Learning in Public
For years, I only shared finished work. Polished projects, refined thoughts, conclusions I was confident about. The messy middle—the confusion, the dead ends, the half-formed ideas—stayed private.
I’m trying something different now.
The Case for Messiness
There’s value in sharing the process, not just the result:
For others: Finished work can be inspiring but also intimidating. Seeing someone’s struggles and iterations is often more instructive than seeing their success.
For yourself: Writing about what you’re learning forces clarity. You can’t explain something you don’t understand, and the attempt to explain reveals gaps in your understanding.
What This Looks Like
For me, “learning in public” means:
- Writing about technologies I’m exploring, not just ones I’ve mastered
- Sharing projects in progress, not just finished ones
- Documenting questions I’m wrestling with, not just answers I’ve found
- Being honest about what I don’t know
The Discomfort
This is genuinely uncomfortable. There’s a vulnerability in saying “I’m figuring this out” rather than “here’s what I know.” It invites criticism. It risks looking foolish.

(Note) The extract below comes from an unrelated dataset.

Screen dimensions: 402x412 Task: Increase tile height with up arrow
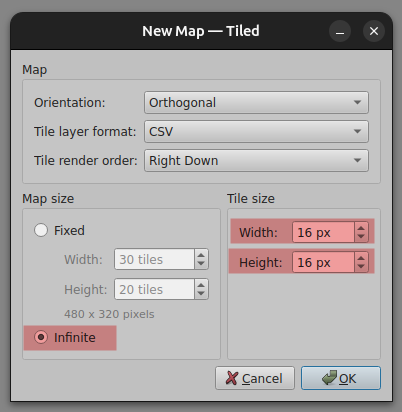(361, 258)
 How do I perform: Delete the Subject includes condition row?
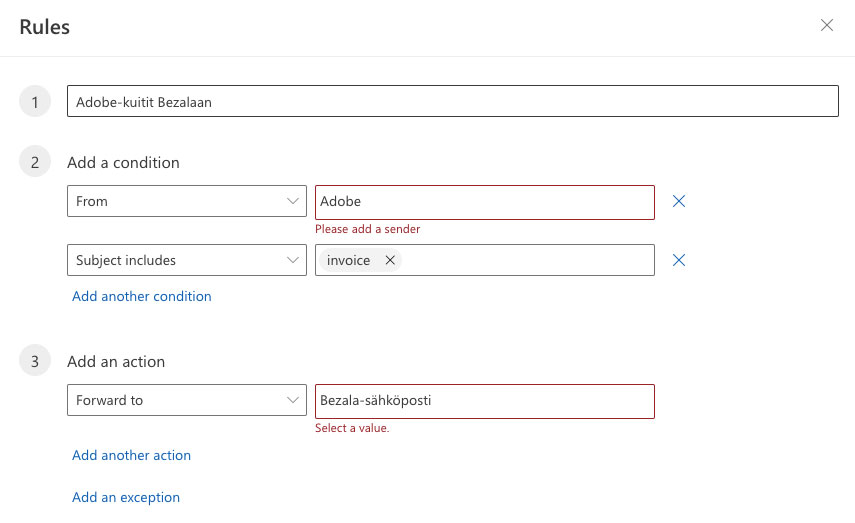[679, 260]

But I’ve noticed that the people I learn from most are often the ones willing to show their process. They make learning feel possible because they make it visible.
An Invitation
If you’re learning something—anything—consider sharing it. Not as an expert, but as a fellow learner. Write the blog post you wish existed when you started.
The internet has enough definitive guides. What we need more of is honest documentation of the learning journey.
You don’t have to have it all figured out. None of us do.